Using linearity of $A^k$ and the decomposition $x=3v_1+v_2$,
\begin{align*}
A^k x=A^k(3v_1+v_2)=3A^k v_1+A^k v_2.
\end{align*}
Substituting the two eigenvector formulas gives
\begin{align*}
A^k x=3(3^k v_1)+1^k v_2.
\end{align*}
Hence
\begin{align*}
A^k x=3^{k+1}(1,1)+(1,-1).
\end{align*}
The component in the $3$-eigenspace is multiplied by $3^k$, while the component in the $1$-eigenspace is unchanged, so the $3$-eigenspace controls the long-term growth.
[/example]
## Generalized Eigenvectors and Jordan Behaviour
When diagonalisation fails, eigenvalues still organise the operator. The missing eigenvectors are replaced by chains of vectors that become eigenvectors after applying $T-\lambda I$ enough times. This is the first step toward Jordan normal form.
[definition: Generalized Eigenvector]
Let $F$ be a field, let $V$ be a finite-dimensional vector space over $F$, let $T: V \to V$ be a linear operator, and let $\lambda \in F$. A nonzero vector $v \in V$ is a generalized eigenvector of $T$ with eigenvalue $\lambda$ if there exists an integer $k \ge 1$ such that
\begin{align*}
(T-\lambda I)^k v = 0.
\end{align*}
[/definition]
Every eigenvector is a generalized eigenvector with $k=1$. The new vectors record the directions that are not fixed immediately by $T-\lambda I$ but eventually collapse into the eigenspace. To use them structurally, the next definition collects all such vectors for a fixed eigenvalue into a subspace with a uniform exponent.

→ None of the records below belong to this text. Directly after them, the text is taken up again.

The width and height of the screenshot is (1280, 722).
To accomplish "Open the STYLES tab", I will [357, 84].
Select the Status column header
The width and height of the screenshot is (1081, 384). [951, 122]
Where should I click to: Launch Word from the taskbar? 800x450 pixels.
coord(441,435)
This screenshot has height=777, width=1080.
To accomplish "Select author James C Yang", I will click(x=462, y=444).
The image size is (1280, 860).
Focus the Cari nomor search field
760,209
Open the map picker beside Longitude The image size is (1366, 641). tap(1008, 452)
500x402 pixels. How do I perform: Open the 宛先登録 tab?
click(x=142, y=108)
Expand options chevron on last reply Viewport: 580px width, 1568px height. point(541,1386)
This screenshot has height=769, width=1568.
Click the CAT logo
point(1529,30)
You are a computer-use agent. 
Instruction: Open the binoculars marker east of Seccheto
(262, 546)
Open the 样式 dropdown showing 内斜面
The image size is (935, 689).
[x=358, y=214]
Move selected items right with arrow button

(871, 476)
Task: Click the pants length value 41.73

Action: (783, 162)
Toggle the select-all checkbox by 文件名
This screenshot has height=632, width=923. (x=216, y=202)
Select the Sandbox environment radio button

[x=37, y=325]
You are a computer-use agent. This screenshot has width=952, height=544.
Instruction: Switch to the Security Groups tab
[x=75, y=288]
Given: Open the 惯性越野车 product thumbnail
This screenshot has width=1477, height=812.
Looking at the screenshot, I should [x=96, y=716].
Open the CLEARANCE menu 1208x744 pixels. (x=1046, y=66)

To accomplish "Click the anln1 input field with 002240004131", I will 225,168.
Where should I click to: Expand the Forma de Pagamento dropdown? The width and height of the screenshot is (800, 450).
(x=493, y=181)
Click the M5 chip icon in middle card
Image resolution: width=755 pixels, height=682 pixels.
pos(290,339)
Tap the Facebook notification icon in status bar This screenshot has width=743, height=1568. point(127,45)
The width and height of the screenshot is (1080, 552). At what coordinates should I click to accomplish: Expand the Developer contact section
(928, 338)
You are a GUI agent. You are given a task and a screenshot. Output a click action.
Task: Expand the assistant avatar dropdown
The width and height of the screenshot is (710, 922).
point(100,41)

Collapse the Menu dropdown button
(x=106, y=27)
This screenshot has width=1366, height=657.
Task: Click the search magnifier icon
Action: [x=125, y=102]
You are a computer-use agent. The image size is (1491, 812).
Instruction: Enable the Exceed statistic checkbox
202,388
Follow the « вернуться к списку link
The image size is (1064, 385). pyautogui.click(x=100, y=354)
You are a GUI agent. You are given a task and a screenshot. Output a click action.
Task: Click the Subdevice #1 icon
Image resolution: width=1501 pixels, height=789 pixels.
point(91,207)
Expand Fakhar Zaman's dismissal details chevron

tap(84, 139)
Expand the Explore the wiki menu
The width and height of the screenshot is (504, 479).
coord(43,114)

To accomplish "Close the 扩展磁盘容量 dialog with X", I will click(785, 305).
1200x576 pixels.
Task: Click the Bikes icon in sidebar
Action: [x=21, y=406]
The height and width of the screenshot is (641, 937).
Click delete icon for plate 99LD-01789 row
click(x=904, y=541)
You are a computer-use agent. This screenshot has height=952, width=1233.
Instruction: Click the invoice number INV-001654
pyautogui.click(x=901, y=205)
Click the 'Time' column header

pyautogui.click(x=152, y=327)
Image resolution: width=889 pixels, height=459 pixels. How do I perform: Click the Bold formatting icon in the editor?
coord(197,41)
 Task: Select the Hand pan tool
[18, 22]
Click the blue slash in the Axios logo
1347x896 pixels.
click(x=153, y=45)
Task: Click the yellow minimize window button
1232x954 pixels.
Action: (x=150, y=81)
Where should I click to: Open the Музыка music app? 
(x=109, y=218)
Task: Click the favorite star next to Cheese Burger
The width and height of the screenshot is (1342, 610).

[definition: Generalized Eigenspace]
Let $F$ be a field, let $V$ be a finite-dimensional vector space over $F$, let $T: V \to V$ be a linear operator, and let $\lambda \in F$. The generalized eigenspace of $T$ associated to $\lambda$ is
\begin{align*}
G_\lambda(T) = \ker((T-\lambda I)^n),
\end{align*}
where $n=\dim V$.
[/definition]
The exponent $n$ gives a uniform stopping point in finite dimension. It packages all generalized eigenvectors associated to $\lambda$ into one subspace. The remaining issue is whether this larger subspace has the right size: if generalized eigenspaces are to repair the shortage of ordinary eigenvectors, their dimensions must match the multiplicities coming from the characteristic polynomial.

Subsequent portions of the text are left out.